#### Task statement
Copy the stretch from the line that contains "Task: Go to the Start page" through the line that contains "Image resolution: width=1228", reproducing those entry lines word for word.

#### Stored data
==*==
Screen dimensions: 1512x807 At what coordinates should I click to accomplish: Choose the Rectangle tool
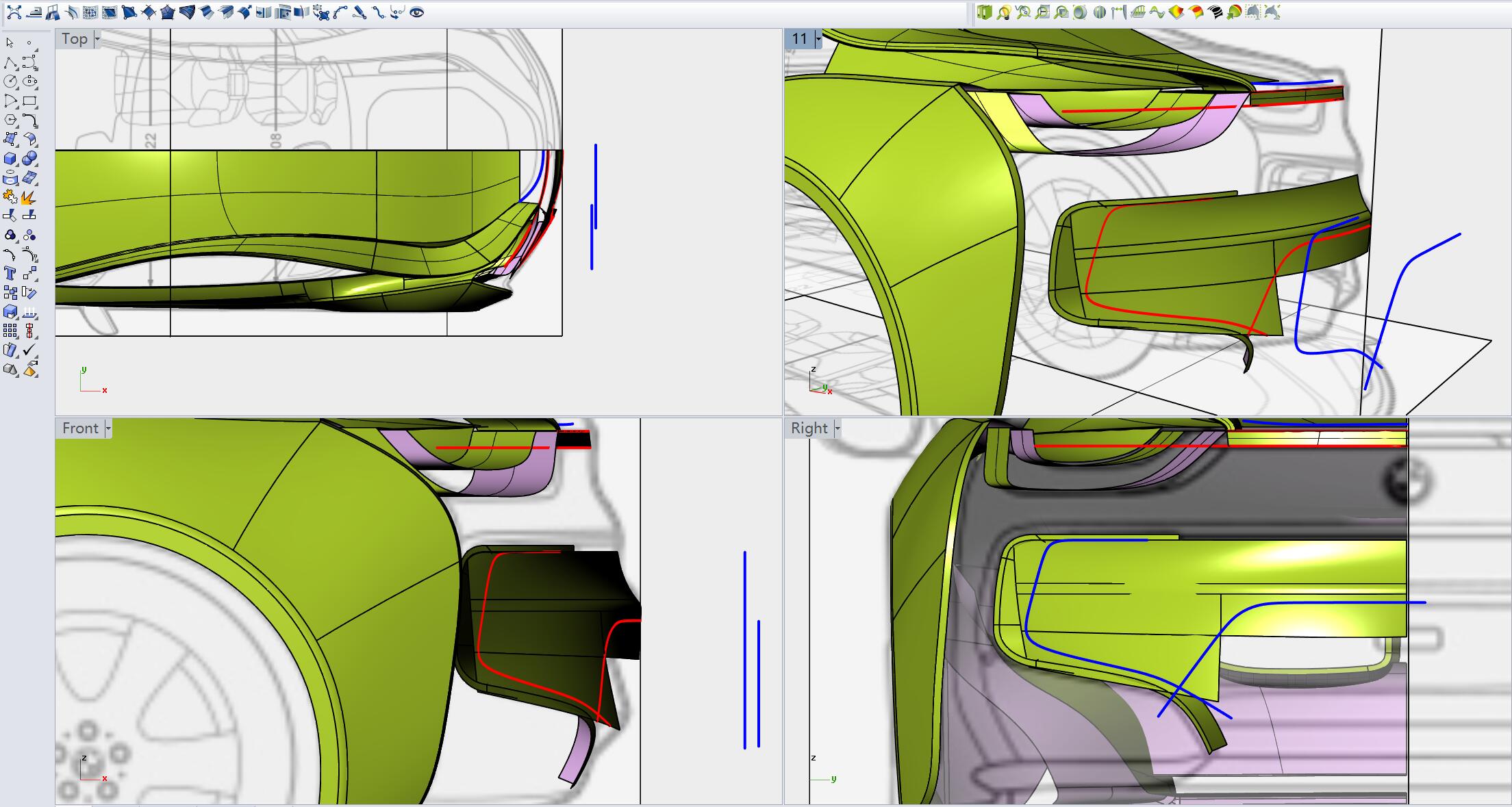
==*==
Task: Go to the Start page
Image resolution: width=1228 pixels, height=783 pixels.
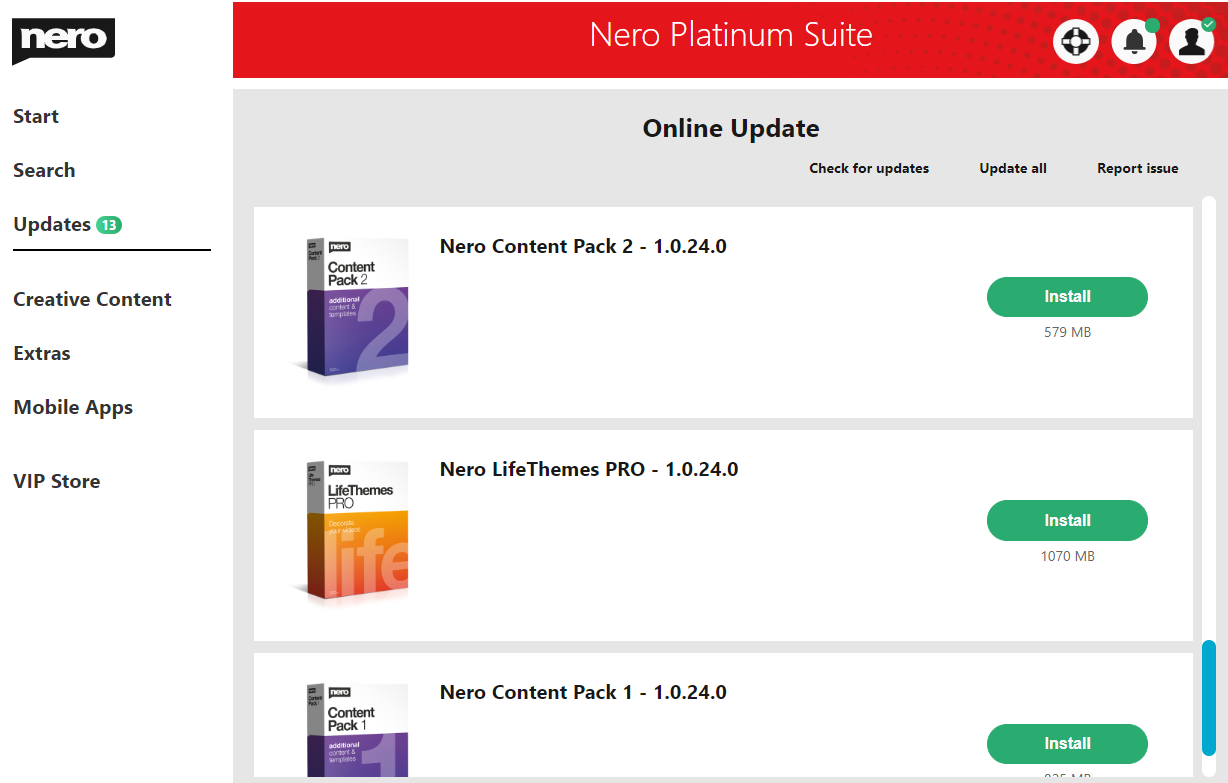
==*==
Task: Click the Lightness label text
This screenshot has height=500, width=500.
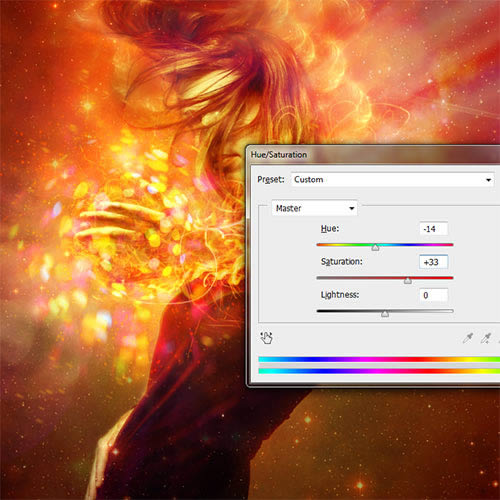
==*==
#### Response to this task
Task: Go to the Start page
Image resolution: width=1228 pixels, height=783 pixels.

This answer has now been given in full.